Column Header Description Notes
{key} Lookup key for spatially distributing parameters. This is required to be the first column in the file. {key} should be replaced with the corresponding lookup field in the IDU database  
CFMAX degree-day factor (mm oC-1 day-1)  
TT threshold temperature (oC)  
SFCF snowfall correction factor  
CWH snowpack retains water till this portion is exceeded  
CFR refreezing coefficient  
LP soil moisture value above which ETact reaches ETpot (mm)  
FC maximum soil moisture storage (mm)  
BETA parameter that determines the relative contribution to runoff from rain or snowmelt (-)  
PERC Percolation constant (mm)  
WP No ET below this value of soil moisture (mm)  
K0 Recession coefficient (day-1)  
K1 Recession coefficient (day-1)  
UZL threshold parameter (mm)  
K2 permanent wilting point (mm)  
RAIN Recession coefficient (day-1)  
SNOW Recession Coefficient (day-1)  
KSoil   Only required for HBV_WithQuickflow

The original HBV model site has good documentation of these parameters here.

You can provide HBV parameters for specific regions of a study area by providing multiple records in the HBV CSV Parameters file, with each record indicating a distinct parameter set. The first column in this file specifies a key that is used by Flow to match an set of parameters (a row in the file) to a specific IDU attribute (specified in the 'col' attribute of the <table> entry).
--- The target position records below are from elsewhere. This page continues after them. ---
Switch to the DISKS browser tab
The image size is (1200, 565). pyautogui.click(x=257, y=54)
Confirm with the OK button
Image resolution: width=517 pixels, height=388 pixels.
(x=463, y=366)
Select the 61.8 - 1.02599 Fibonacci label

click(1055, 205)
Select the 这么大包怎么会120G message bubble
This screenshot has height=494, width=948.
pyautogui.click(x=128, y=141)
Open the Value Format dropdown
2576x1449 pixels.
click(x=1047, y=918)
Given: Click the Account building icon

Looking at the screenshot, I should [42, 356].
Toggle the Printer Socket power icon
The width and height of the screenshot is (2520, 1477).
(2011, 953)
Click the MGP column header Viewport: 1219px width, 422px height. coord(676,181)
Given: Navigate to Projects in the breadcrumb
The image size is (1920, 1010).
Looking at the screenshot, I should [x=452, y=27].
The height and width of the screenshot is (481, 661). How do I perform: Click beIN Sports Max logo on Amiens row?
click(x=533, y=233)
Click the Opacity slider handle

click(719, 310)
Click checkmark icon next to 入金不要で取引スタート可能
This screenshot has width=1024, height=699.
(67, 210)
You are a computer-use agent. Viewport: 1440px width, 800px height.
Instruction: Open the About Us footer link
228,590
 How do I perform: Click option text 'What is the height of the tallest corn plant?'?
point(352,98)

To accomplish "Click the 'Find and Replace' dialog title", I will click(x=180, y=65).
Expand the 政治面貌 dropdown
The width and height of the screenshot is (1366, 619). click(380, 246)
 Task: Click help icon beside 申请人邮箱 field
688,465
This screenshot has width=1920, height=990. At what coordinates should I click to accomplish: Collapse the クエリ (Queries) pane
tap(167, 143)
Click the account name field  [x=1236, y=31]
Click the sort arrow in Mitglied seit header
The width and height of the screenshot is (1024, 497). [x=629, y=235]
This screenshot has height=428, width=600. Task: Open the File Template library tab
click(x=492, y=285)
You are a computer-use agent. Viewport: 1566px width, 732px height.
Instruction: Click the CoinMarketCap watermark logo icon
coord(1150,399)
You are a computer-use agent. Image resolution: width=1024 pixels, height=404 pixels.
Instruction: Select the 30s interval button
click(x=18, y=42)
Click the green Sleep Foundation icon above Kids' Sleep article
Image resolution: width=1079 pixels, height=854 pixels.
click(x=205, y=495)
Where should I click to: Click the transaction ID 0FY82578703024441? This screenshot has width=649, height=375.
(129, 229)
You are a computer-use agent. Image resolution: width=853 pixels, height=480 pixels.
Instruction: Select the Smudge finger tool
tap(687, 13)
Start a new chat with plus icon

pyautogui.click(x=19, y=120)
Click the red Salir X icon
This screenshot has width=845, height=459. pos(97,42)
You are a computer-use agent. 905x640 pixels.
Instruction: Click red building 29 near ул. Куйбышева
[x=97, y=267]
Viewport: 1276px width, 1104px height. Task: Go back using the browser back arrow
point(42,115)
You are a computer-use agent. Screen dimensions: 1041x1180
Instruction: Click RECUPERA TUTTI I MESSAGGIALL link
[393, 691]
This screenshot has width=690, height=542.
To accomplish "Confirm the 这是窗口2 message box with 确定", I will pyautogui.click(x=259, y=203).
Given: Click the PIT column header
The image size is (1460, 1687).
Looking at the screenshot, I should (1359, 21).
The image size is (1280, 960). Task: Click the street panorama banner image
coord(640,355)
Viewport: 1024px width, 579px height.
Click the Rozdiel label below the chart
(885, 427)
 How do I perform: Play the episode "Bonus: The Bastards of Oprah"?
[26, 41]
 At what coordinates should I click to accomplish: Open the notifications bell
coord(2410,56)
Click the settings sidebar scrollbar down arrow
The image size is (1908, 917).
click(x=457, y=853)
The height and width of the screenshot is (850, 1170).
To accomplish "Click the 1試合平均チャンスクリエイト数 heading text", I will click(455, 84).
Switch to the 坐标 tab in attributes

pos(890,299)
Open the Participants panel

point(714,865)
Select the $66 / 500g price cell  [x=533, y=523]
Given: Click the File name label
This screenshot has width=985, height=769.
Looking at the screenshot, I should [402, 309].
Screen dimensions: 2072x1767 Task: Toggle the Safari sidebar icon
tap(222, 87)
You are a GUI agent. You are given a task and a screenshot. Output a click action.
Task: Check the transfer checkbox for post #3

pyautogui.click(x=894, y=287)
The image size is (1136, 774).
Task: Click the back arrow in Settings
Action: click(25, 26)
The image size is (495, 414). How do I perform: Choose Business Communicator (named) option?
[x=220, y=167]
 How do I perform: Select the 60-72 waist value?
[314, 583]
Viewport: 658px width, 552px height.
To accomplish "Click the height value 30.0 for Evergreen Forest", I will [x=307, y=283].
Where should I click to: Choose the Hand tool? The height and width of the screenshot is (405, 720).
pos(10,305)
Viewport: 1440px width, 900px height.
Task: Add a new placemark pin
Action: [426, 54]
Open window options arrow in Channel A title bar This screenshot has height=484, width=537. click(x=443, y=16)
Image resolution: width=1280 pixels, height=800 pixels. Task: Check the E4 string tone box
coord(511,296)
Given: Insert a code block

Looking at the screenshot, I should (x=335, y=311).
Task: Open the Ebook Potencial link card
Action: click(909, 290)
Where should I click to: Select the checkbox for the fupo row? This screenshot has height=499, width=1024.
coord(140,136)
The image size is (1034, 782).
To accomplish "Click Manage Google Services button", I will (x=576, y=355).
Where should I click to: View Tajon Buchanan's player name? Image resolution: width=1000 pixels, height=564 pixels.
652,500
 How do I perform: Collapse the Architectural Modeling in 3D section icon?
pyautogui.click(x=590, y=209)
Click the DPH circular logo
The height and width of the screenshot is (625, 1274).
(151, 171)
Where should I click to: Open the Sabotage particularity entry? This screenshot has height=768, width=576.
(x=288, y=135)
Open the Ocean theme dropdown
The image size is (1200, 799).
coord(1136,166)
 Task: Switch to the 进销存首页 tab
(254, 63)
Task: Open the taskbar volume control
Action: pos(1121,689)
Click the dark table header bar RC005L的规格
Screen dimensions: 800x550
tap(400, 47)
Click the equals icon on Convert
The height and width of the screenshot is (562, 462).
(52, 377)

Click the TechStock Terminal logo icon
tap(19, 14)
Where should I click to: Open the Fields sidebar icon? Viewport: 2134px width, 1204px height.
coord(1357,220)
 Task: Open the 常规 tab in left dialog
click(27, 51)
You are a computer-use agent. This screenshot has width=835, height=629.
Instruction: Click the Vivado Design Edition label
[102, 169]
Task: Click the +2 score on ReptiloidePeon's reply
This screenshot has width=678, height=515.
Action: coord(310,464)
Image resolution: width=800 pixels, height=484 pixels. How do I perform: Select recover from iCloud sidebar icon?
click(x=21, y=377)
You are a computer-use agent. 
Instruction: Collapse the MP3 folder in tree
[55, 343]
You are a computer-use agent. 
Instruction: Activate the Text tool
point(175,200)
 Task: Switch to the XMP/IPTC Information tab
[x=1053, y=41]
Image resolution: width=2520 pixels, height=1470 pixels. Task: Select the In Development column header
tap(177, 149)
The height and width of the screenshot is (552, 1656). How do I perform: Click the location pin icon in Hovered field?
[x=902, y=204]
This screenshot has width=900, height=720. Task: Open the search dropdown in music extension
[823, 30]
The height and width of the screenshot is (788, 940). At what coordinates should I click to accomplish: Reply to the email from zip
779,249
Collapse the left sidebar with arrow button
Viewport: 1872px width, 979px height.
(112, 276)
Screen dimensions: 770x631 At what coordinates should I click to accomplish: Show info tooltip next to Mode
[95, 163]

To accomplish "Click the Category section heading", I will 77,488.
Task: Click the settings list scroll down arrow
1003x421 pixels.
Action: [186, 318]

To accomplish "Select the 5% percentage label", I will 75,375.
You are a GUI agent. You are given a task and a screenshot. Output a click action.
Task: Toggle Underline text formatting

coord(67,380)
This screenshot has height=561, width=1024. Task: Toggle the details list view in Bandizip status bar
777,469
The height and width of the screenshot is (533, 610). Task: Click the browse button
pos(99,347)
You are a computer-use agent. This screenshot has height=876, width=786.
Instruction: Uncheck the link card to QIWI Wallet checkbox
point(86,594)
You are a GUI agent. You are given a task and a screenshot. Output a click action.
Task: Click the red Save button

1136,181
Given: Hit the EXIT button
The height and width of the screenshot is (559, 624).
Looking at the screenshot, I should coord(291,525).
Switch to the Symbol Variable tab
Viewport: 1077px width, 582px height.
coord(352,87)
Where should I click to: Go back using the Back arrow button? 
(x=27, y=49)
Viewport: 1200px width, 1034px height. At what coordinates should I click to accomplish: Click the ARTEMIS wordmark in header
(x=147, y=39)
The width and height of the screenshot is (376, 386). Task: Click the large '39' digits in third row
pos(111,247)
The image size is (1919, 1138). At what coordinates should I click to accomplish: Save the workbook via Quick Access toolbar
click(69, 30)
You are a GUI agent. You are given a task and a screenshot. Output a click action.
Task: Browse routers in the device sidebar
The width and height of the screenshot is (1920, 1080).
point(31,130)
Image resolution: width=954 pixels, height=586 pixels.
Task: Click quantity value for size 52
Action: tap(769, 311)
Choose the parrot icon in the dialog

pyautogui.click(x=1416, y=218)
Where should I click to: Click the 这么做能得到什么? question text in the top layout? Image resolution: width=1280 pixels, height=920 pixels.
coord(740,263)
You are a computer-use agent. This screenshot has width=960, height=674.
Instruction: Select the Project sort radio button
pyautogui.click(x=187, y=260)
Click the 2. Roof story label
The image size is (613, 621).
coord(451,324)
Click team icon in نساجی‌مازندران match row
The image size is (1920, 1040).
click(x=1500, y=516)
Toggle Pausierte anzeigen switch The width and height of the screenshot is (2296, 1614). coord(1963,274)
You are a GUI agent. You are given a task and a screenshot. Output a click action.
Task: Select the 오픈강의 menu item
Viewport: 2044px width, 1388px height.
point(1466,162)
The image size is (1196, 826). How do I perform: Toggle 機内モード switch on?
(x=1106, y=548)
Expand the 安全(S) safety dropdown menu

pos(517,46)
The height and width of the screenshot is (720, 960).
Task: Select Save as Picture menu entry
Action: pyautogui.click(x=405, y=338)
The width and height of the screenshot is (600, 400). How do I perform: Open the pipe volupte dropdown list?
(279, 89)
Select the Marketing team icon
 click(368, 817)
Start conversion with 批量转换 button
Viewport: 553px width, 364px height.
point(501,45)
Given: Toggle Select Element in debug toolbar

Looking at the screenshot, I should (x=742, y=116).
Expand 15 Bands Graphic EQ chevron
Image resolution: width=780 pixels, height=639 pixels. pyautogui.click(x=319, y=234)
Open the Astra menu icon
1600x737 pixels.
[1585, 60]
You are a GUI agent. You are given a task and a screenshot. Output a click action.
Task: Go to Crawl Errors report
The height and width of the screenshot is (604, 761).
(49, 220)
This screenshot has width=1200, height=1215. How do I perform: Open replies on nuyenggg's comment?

For example, if you wanted to have each watershed in your study areas to have its own set of HBV parameters, you would need to do the following:

  1. Include a watershed ID in the IDU coverage uniquely identifying what watershed the IDU is in (say, in a field called "WATSHED_ID" for this example), and populate it with a unique ID for each watershed.

  2. In the HBV parameters table, provide a record/line for each watershed. The first column of each record should contain the WATSHED_ID for that set of parameters. While technically not necessary, you should rename the first column in the HBV CSV file to match the name IDU lookup field (WATSHED_ID in this example). In any case the first column is always used to contain the lookup key value, even if only one set of parameters is defined. In the latter case, the corresponding IDU column should have the same value for the entire study area.

  3. Update your Flow xml input file so that the <table> entry's “col” attribute references the lookup field in the IDU' (WATSHED_ID in this example):

    <table name="HBV" description="HBV Parameters" col="WATSHED_ID" source="hbv.csv"
     type="float" />



1. Bergström, S.: The HBV Model: Its Structure and Applications,Swedish Meteorological and Hydrological Institute (SMHI), Hydrology,Norrköping, 35 pp., 1992.